We all know that NOMS control of the probation service is pretty much dysfunctional anyway and if confirmation was required, look no further than Liz Calderbank HM Chief Inspector of Probation giving evidence to a Commons Select Committee in November 2012:- 

"The National Audit Office (NAO) rightly identifies tensions in the relationship between NOMS and probation trusts. In my view, these result as much from the history of NOMS’ development and the different organisational structures of the prison and probation services as any failings in its management. The restructure of NOMS HQ was, as the report states, well received and both the Chief Executive Officer (CEO) of NOMS and the Director responsible for the probation service are spoken of positively by probation trusts.

Nevertheless, there is, I believe, an inherent dissonance in the NOMS model, which essentially incorporates two organisations with different functions and governance arrangements. Unlike the prison service, which is a national organisation, the probation trust CEOs report to a locally managed Board but are accountable to NOMS for their achievement of targets. When these arrangements are considered in the historical context of a probation service that has gone through four major reorganisations over the past 15 years, and is currently awaiting the response to the probation review which will herald yet another one, it’s not surprising that relations are a little tense.
What this means is, given that the line management arrangements of the probation service is different from those of the prison service, as is its history and its focus on the community, so the dialogue NOMS has with probation trusts also has to be different. And this isn’t achieved with sufficient consistency. As a result, the work of the probation service is not fully understood at the centre and as a consequence not properly valued and too easily dismissed."
In a situation where things look like they're rapidly going 'pear-shaped' the last thing Chris Grayling wants is probation CEO's just rubbing it in how crap the whole idea is beginning to sound. The mood could get a lot nastier of course with reports of campaign posters being removed in London and dark rumours as to how the Serco Community Payback contract is being operated there.
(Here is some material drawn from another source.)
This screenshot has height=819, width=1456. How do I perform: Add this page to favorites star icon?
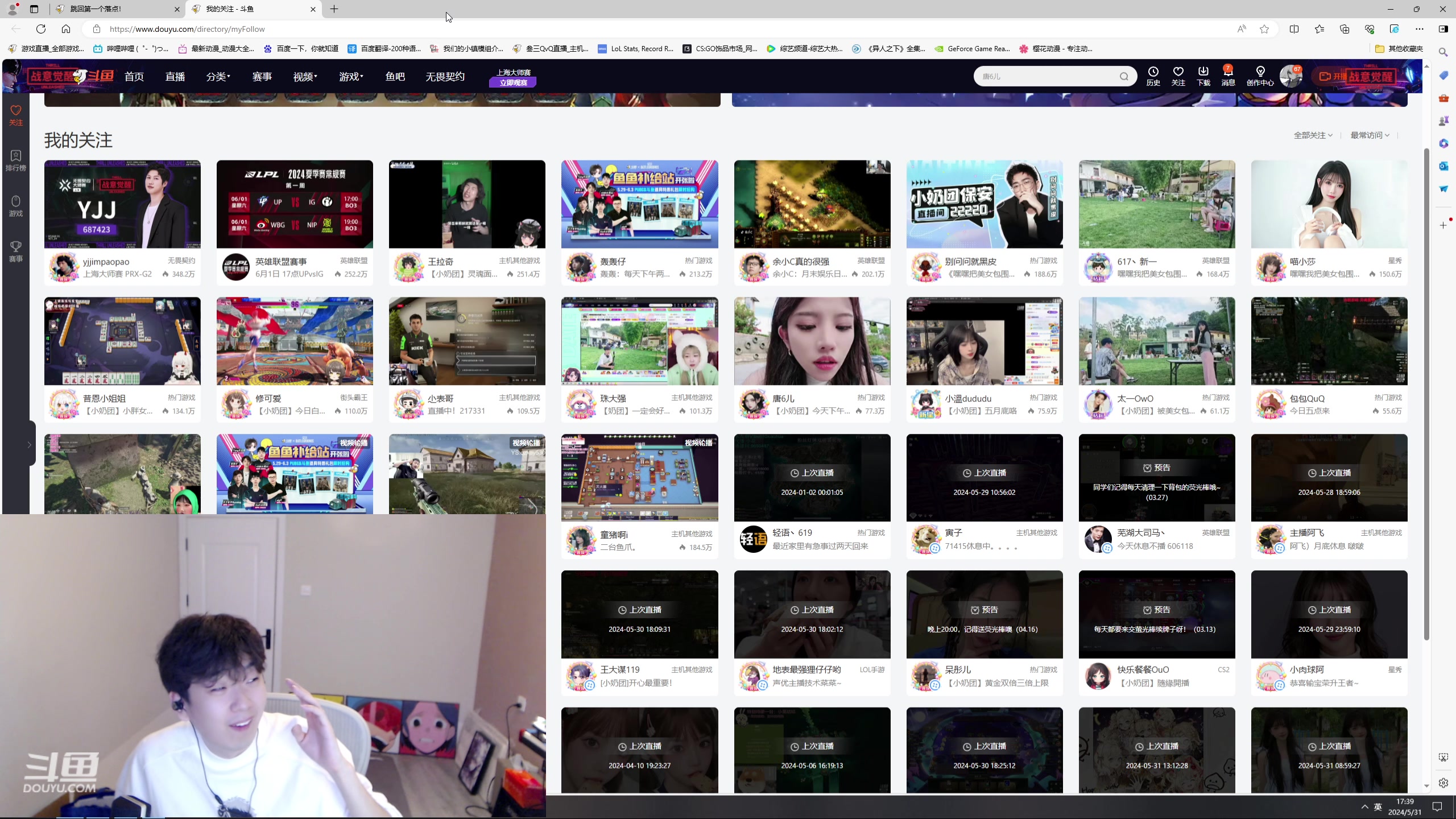pyautogui.click(x=1264, y=29)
This is very important for the government's privatisation agenda and clearly there is a keen desire to make sure a tight lid is kept on any bad news. You will recall that Heather Munro, London CEO, recently questioned via twitter Chris Grayling's assertion that 'the contract was delivering savings of 40%.' She described it as 'pure fantasy' with savings 'nearer 20%.'  

Sign the No10 petition here.  


  1. GCSE replacement, flood defences, payments to victims of minor crime, west coast mainline (the Vigin fiasco). There's loads of u-turns by this government and you can see the full list at: http://www.guardian.co.uk/politics/2012/may/31/coalition-u-turns-full-list I don't think Grayling would suffer too much loss of face if he abandoned PbR. I don't think he will. He is criticised by a probation CEO for claiming 40% savings on community service in London, when the saving is nearer is 20%. A saving is a saving and this seems to shoot the CEO's fox.

    Nice to hear the CEOs will see their heads on blocks if they put them above the parapet. Pity they weren't speaking up much sooner, if twittering counts as speaking up!

  2. This development should be a matter of profound shame for Grayling. He has earned my contempt.